Several smaller fixes to make adapters work

Also, reorganized the pattern of __init__ inside providers so configuration can stay lightweight
2025-10-05 04:17:32 +00:00 · 2024-08-28 09:42:08 -07:00 · 2024-08-28 09:42:08 -07:00 · 45987996c4
commit 45987996c4
parent 2a1552a5eb
23 changed files with 164 additions and 160 deletions
--- a/llama_toolchain/inference/adapters/ollama/ollama.py
+++ b/llama_toolchain/inference/adapters/ollama/ollama.py
@ -4,7 +4,7 @@
 # This source code is licensed under the terms described in the LICENSE file in
 # the root directory of this source tree.

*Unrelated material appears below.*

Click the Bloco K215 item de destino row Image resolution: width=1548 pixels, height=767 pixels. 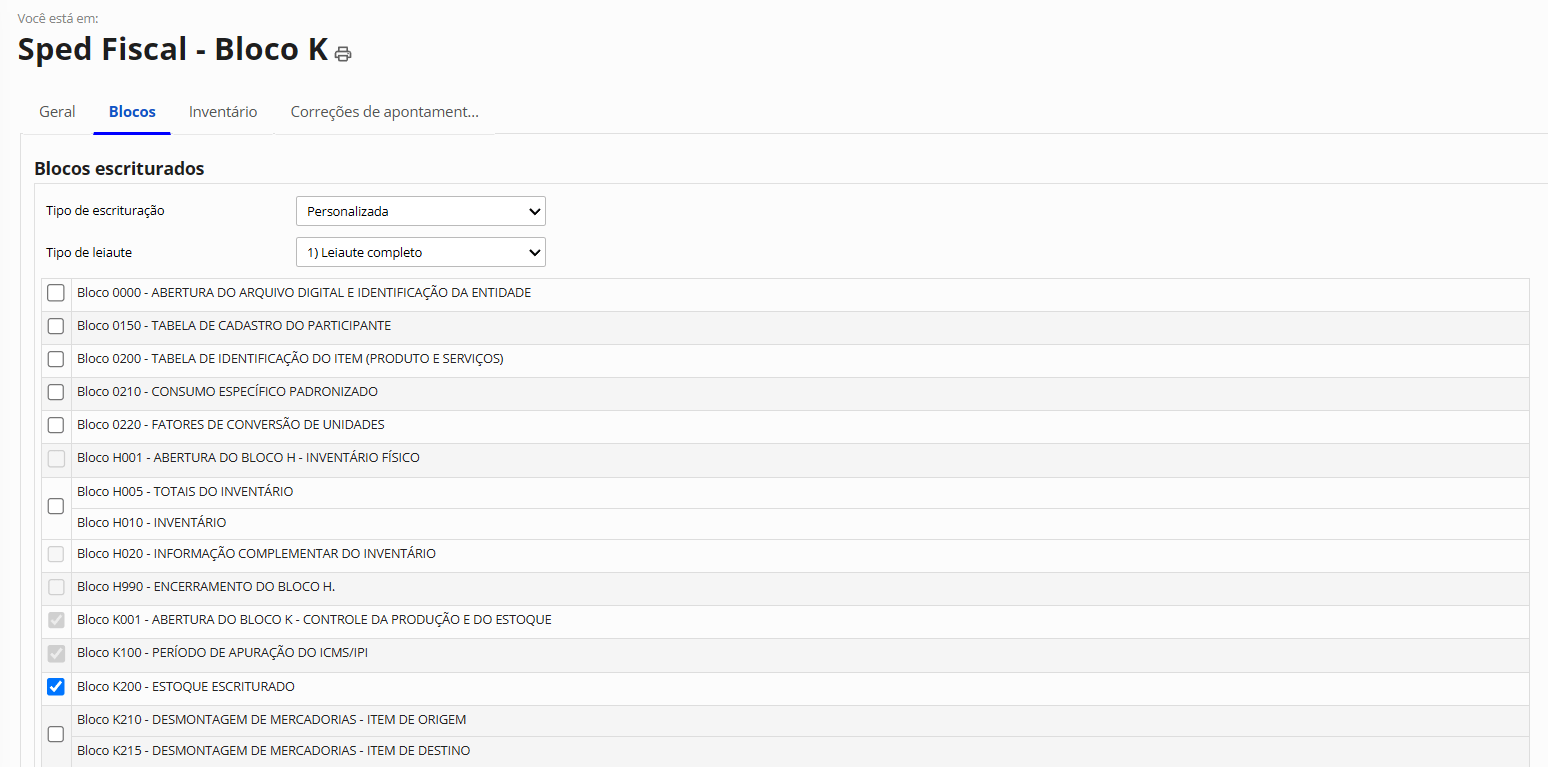(x=273, y=751)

-from typing import Any, AsyncGenerator
+from typing import AsyncGenerator

 import httpx

@ -14,34 +14,18 @@ from llama_models.llama3.api.tokenizer import Tokenizer
 from llama_models.sku_list import resolve_model
 from ollama import AsyncClient

-from llama_toolchain.distribution.datatypes import RemoteProviderConfig
-from llama_toolchain.inference.api import (
-    ChatCompletionRequest,
-    ChatCompletionResponse,
-    ChatCompletionResponseEvent,
-    ChatCompletionResponseEventType,
-    ChatCompletionResponseStreamChunk,
-    CompletionRequest,
-    Inference,
-    ToolCallDelta,
-    ToolCallParseStatus,
-)
+from llama_toolchain.inference.api import *  # noqa: F403
 from llama_toolchain.inference.prepare_messages import prepare_messages

 # TODO: Eventually this will move to the llama cli model list command
 # mapping of Model SKUs to ollama models
 OLLAMA_SUPPORTED_SKUS = {
+    # "Meta-Llama3.1-8B-Instruct": "llama3.1",
    "Meta-Llama3.1-8B-Instruct": "llama3.1:8b-instruct-fp16",
    "Meta-Llama3.1-70B-Instruct": "llama3.1:70b-instruct-fp16",
 }


-async def get_provider_impl(config: RemoteProviderConfig, _deps: Any) -> Inference:
-    impl = OllamaInferenceAdapter(config.url)
-    await impl.initialize()
-    return impl
-
-
 class OllamaInferenceAdapter(Inference):
    def __init__(self, url: str) -> None:
        self.url = url